Przejdź do głównej zawartości

Dar kapłaństwa

Do kapłaństwa wezwani są wszyscy mężczyźni, członkowie Kościoła Jezusa Chrystusa. Kapłaństwo oznacza UPOWAŻNIENIE do działania w Imieniu Boga. Istnieją dwa kapłaństwa w Kościele, niższe – Aarona i wyższe – Melchizedeka. Kapłaństwo Aarona obejmuje upoważnienie do dokonywania chrztu, błogosławienia Sakramentu oraz modlitwy o pomoc aniołów. Kapłaństwo Melchizedeka oznacza upoważnienie do dokonywania wszystkich obrzędów w Kościele (a zatem poza przywilejami Kapłaństwa Aarona, posiadacz Kapłaństwa Melchizedeka ma między innymi możliwość: pieczętowania małżeństw na wieczność, błogosławienia przez nałożenie rąk oraz konfirmowania). Tak pokrótce przedstawiłem temat Kapłaństwa w zakładce tego bloga – SŁOWNIK. I właściwie ta definicja wyczerpuje określenie czym jest kapłaństwo. Nie dotknąłem jednak tematu: czym jest kapłaństwo dla mnie – jego posiadacza.

Ale co z kobietami?

Zanim podzielę się autorefleksją muszę wyjaśnić ważną kwestię związaną z zakresem powołania do kapłaństwa. Co z kobietami? Spieszę od razu zaznaczyć, że mimo ordynowania na kapłanów tylko mężczyzn do kapłaństwa ma dostęp każda osoba na swój sposób. Kobiety mogą dawać kapłanom zadania, prosić o błogosławieństwo i zalecić je oraz korzystać z mocy tego ostatniego. Czy kobiety kiedykolwiek doczekają się dnia swej ordynacji? Nie wiem. Jak już pisałem na tym blogu wiele aktywistek chciałoby takiej zmiany, nie mniej święte zaangażowane są w tyle aktywności (są już przywódczyniami, nauczycielkami, głoszą Ewangelię, prowadzą Stowarzyszenie Pomocy, posługują jako misjonarki), że dodawanie jeszcze obowiązków kapłańskich byłoby już mocną przesadą – i uwaga: nie jest to moja opinia, ale sióstr z Kościoła, które pytałem o zdanie! Jestem jednak ciekaw kolejnych zmian, a te niewątpliwie nadejdą.

Jako mężczyzna, ale przede wszystkim jako brat wielu członkiń w Kościele, syn pewnej Mamy, brat dwóch cudownych Sióstr, wnuk jednej z najwspanialszych Babć na świecie chciałbym, by Kobieta była w życiu mojego Kościoła widoczna – z Jej uwagami, marzeniami, teoriami i charakterystycznym dla niej zapałem.

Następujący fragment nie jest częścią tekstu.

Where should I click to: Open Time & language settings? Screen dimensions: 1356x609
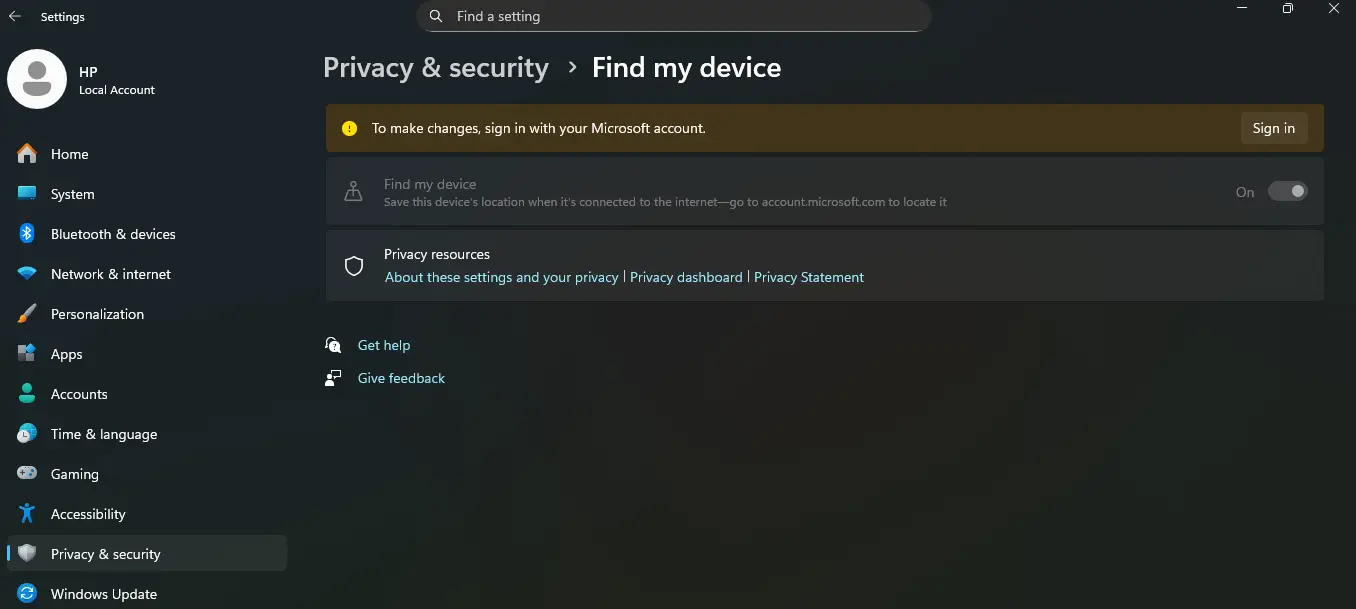104,434
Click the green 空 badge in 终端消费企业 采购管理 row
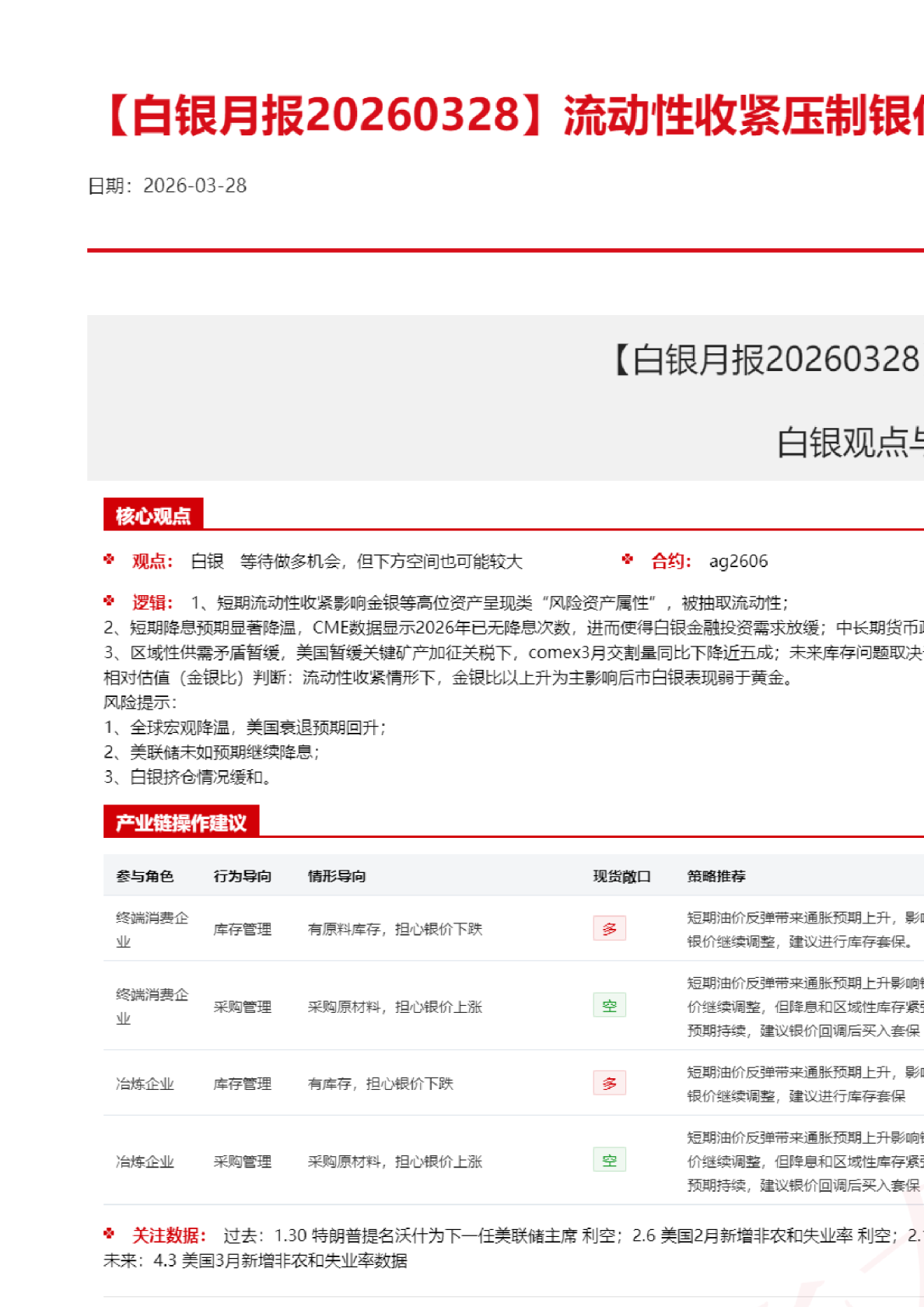Viewport: 924px width, 1307px height. pyautogui.click(x=609, y=1006)
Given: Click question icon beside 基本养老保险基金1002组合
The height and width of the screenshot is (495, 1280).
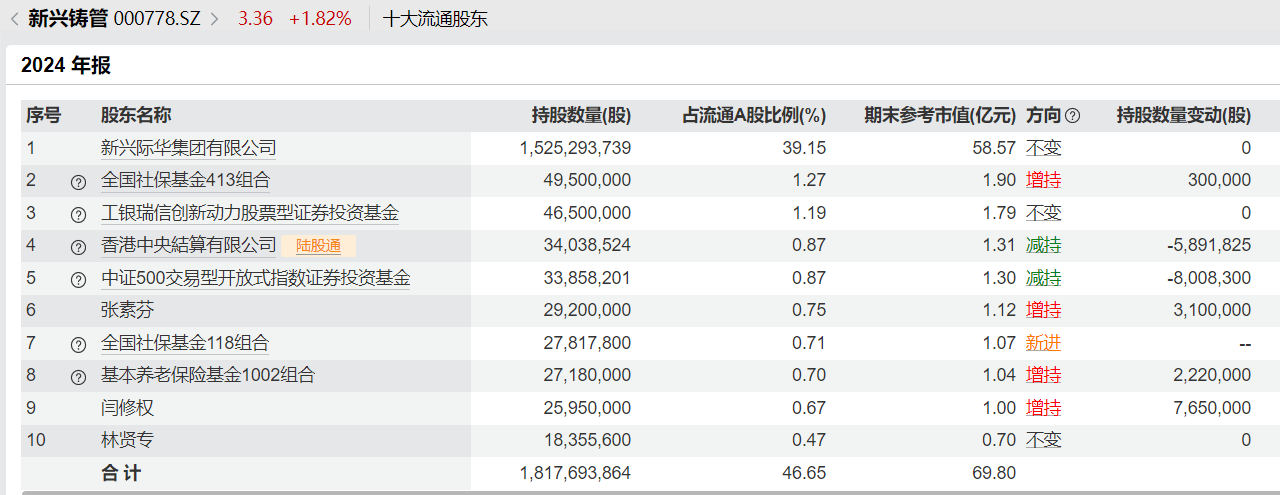Looking at the screenshot, I should click(x=78, y=377).
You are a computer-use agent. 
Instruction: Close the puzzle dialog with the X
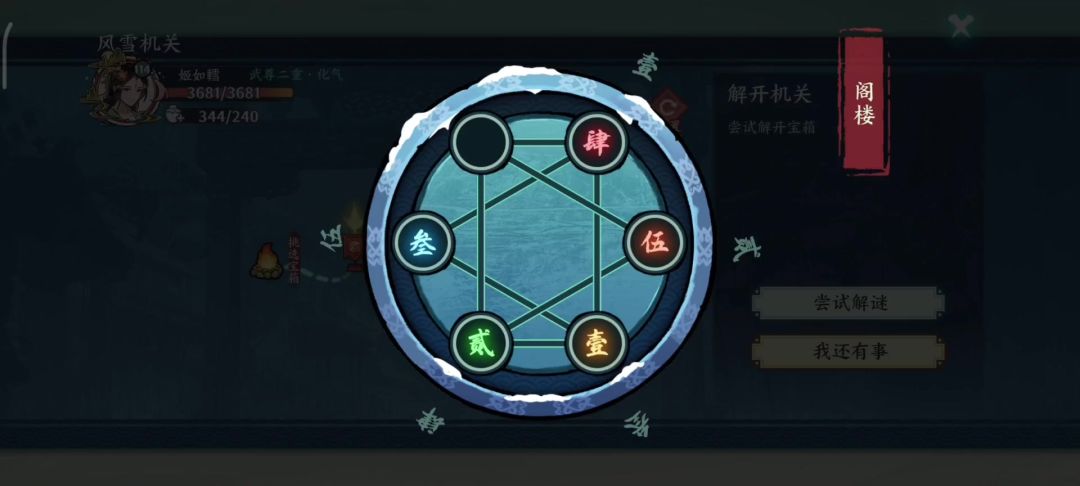(x=960, y=26)
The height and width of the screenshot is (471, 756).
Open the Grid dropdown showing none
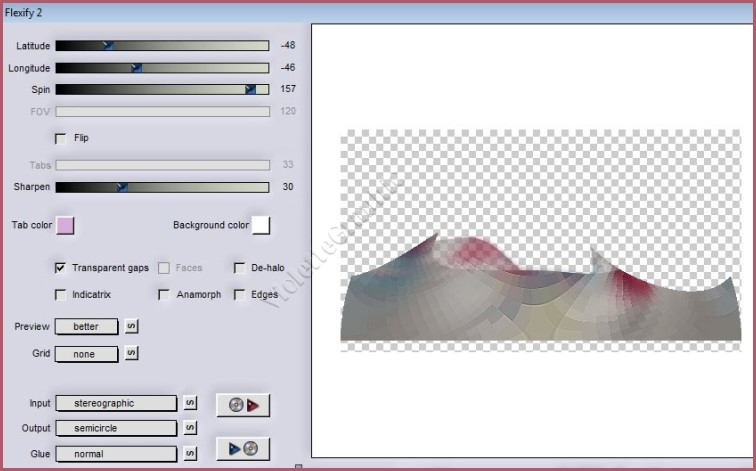(86, 353)
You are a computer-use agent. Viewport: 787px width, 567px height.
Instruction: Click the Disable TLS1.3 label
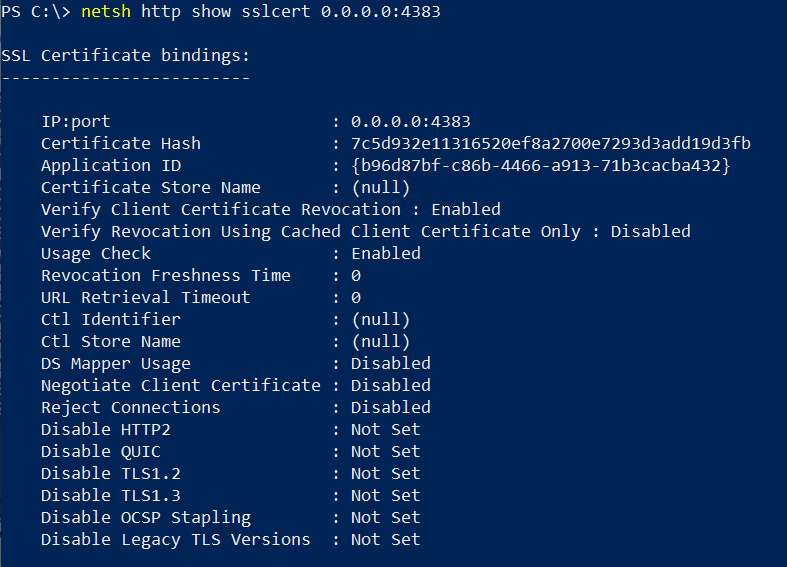(x=111, y=496)
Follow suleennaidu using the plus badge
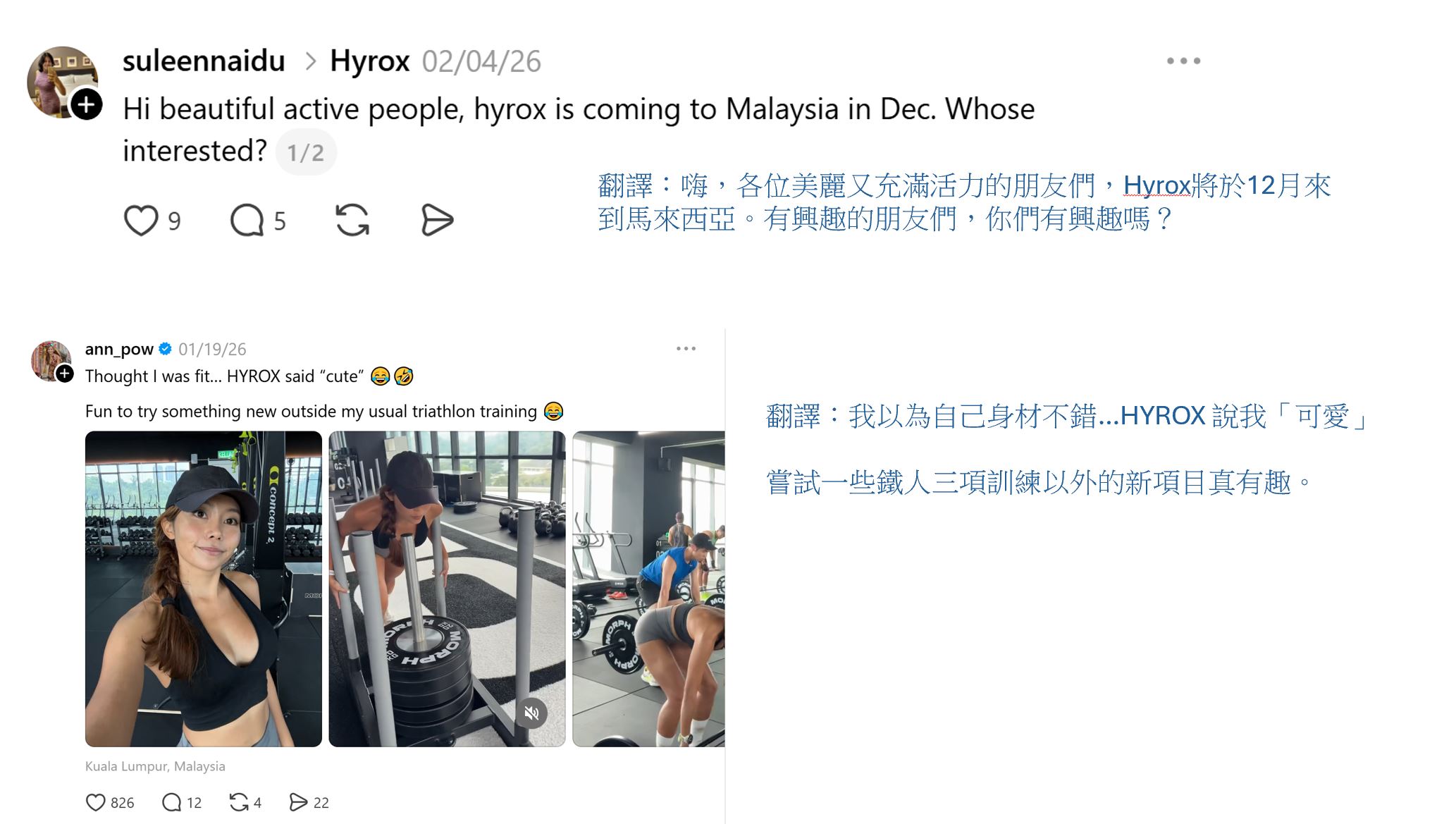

Czego nauczyłem się o swoim kapłaństwie?

Kapłaństwa nie ma się dla siebie – ale dla bliźnich. Kapłański autorytet wykorzystał Bóg, by stworzyć świat, który kochał. To ważny dla nas przykład, bo oto boże Kapłaństwo nie było DLA Boga, ale dla Jego stworzeń. Jezus Chrystus nie wykorzystał swego kapłańskiego autorytetu, by zyskać chwałę, ale w pełni wykorzystał je na rzecz swych sióstr i braci. Chrystus był kapłanem odwiecznym i złożył najświętszą ofiarę, by unieśmiertelnić ludzi, uzdrawiać wszystkie dusze i – w reszcie – zrekonstruować rzeczywistość poddaną marności i znikomości przez swe wierne sługi. Ostatnie stwierdzenie oznacza, że Jezus posyła posiadaczy Swego kapłaństwa na niekończącą się misję, która nie ustaje nawet po ich fizycznej śmierci! (Do tej kwestii jeszcze kiedyś wrócę) Widzimy zatem, że kapłaństwo jest służbą i oddaniem – ze swej natury.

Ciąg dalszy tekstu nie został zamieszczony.